The cost of bank failures in the European Union should be spread wider, even to senior unsecured bondholders, International Monetary Fund staff said today in a report that also suggests a closer look at U.S. approaches to systemic risk.
Shareholders and other creditors, potentially including senior unsecured bondholders, generally should absorb losses before taxpayers step in, IMF staff said. Today’s report called on the EU to lay out “clear ex ante burden-sharing mechanisms” as it builds a common system for supervising banks and for handling failing lenders.
Bank bailouts might remain an option in an emergency, if policy makers are faced with the prospect of bank runs, asset fire sales or other contagion, staff said in the report, noting that the U.S. already has such an emergency procedure in place. At the same time, “systemic risk” triggers would need to balance national and collective concerns.
The IMF staff said it may be “instructive” for the EU to look at a U.S. law that allows regulators to override a requirement to shut down banks with the “least cost” to taxpayers. “Given evident moral hazard, the law sets a high bar to invoke the exception,” the IMF staff said.
The Washington-based lender broadly welcomed EU efforts to create a single supervisor within the euro area and overhaul its procedures for handling troubled financial firms. The next challenge will be following through on their commitments, Mahmood Pradhan, deputy director of the fund’s European Department, said on a conference call with journalists.
“I would say that the implementation and continuing to sustain progress in this area is probably the most important aspect,” he said when asked about risks around the banking union.
EU leaders decided last year to create a common euro-area bank supervisor at the European Central Bank as part of efforts to contain the sovereign debt crisis.
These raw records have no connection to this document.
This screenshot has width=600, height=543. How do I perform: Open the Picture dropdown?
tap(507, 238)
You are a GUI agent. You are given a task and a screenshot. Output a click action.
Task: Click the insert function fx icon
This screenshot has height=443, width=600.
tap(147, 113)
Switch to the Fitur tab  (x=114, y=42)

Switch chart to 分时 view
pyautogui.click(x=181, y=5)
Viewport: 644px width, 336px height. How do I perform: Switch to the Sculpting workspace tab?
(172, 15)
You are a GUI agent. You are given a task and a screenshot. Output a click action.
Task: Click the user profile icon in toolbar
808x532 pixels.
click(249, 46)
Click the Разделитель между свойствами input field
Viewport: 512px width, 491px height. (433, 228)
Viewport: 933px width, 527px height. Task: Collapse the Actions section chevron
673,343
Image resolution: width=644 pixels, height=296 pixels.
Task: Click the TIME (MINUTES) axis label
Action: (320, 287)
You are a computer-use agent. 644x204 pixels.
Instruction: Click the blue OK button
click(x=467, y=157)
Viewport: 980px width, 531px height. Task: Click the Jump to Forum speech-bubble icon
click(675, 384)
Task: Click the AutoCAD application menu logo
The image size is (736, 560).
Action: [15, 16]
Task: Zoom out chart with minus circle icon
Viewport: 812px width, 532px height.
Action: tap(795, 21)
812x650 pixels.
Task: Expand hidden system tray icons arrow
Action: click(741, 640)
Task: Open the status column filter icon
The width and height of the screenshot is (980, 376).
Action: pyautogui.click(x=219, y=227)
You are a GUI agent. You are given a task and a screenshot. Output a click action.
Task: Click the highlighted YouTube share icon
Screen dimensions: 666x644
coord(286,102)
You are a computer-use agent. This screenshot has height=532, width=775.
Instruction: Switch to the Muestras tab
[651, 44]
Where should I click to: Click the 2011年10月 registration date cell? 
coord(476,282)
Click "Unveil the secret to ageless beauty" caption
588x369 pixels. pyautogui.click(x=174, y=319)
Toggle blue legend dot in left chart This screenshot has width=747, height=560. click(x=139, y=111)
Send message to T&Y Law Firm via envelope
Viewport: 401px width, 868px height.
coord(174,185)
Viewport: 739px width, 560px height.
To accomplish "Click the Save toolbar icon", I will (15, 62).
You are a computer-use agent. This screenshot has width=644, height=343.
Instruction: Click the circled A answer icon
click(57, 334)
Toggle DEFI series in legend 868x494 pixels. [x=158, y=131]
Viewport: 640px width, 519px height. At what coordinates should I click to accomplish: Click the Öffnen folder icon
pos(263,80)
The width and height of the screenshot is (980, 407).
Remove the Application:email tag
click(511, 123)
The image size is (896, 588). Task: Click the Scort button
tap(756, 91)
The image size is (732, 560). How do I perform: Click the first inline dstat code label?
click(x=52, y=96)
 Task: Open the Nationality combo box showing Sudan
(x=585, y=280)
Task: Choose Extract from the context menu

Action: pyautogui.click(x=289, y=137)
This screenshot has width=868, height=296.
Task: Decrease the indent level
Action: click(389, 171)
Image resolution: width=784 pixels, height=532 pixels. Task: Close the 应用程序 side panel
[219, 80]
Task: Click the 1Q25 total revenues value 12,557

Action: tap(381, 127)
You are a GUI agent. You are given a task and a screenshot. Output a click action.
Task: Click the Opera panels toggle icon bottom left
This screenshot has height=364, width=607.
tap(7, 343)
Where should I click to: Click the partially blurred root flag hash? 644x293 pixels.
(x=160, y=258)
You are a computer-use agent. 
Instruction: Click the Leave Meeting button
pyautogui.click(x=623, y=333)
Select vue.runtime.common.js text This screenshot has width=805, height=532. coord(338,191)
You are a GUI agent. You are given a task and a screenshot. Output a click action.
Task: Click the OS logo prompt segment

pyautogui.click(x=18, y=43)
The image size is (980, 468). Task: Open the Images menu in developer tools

The EU also raised the prospect of offering banks direct aid from the 500 billion-euro ($672 billion) European Stability Mechanism as a way to break the crisis cycle of banks and nations exacerbating each others’ borrowing woes.
The IMF said the EU needs to empower the ECB’s single supervisory mechanism, address its implications for non-euro nations, and make progress on how to handle failing banks. Needed steps include creating resolution funds to absorb the costs of individual bank failures, as well as plans for handling broader problems.
“Progress is required on all elements,” according to the staff report. “Without common resolution and safety nets and credible backstops, an SSM alone will do little to weaken vicious sovereign-bank links.”
The IMF endorsed EU proposals that would require all nations to have plans for handling resolution costs and deposit insurance, paid for by assessments on the banking sector. These funds would be in place to handle individual bank failures.
The ESM could take on direct aid powers as part of efforts to “ensure frail, domestically systemic banks have adequate capital, access to funding at a reasonable cost and positive profits,” IMF staff said in the report.
The ESM is not set up to absorb losses and should be able to exit any aid agreements speedily, albeit on a flexible timetable, according to the report. “Fortunately, there are unlikely to be large insolvent banks currently in most economies.”